Copy the records from the line with "You are a computer-use" to the line with "click(41, 62)", including the requests, and raise every coordinate in the answers by 88. Output only those lines.

- - -

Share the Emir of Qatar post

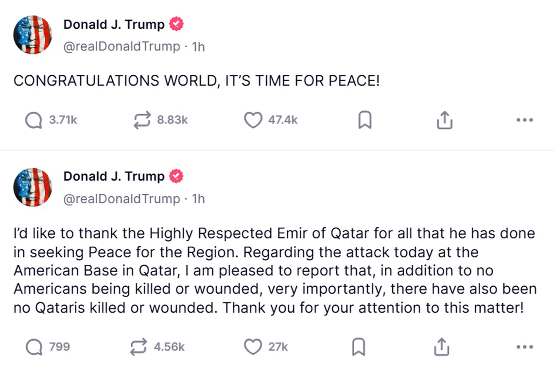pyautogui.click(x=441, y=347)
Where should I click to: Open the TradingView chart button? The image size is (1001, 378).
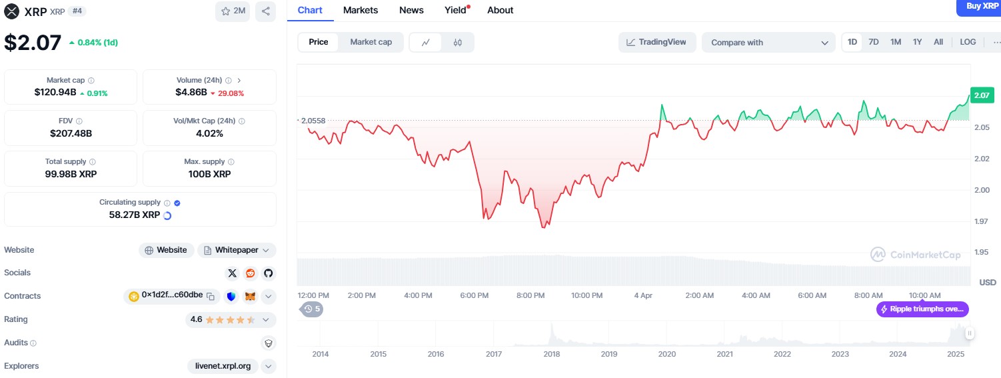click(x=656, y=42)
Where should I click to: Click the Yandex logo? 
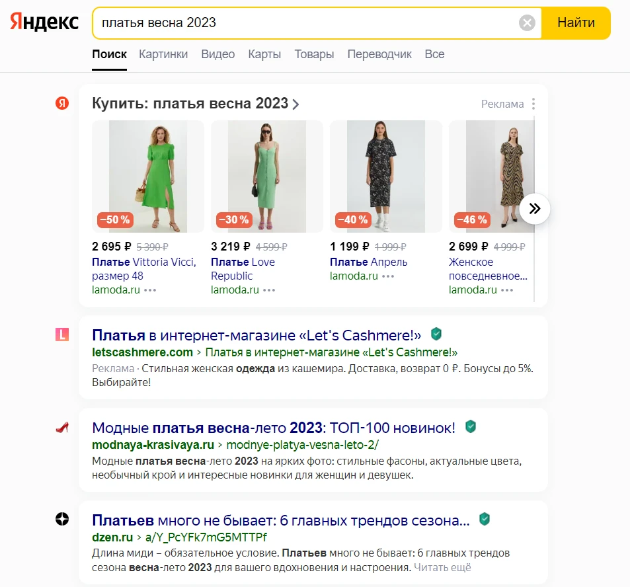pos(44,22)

- - -

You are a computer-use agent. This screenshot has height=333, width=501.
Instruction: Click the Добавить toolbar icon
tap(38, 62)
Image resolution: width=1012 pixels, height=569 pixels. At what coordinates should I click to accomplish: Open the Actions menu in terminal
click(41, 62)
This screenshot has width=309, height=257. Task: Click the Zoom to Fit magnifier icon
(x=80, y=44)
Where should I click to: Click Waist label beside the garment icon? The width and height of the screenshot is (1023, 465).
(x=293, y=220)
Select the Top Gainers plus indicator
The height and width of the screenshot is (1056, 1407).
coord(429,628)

- - -

**ANSWER TO THIS TASK**
You are a computer-use agent. This screenshot has height=333, width=501.
Instruction: Click the Добавить toolbar icon
tap(126, 150)
Image resolution: width=1012 pixels, height=569 pixels. At what coordinates should I click to accomplish: Open the Actions menu in terminal
click(129, 150)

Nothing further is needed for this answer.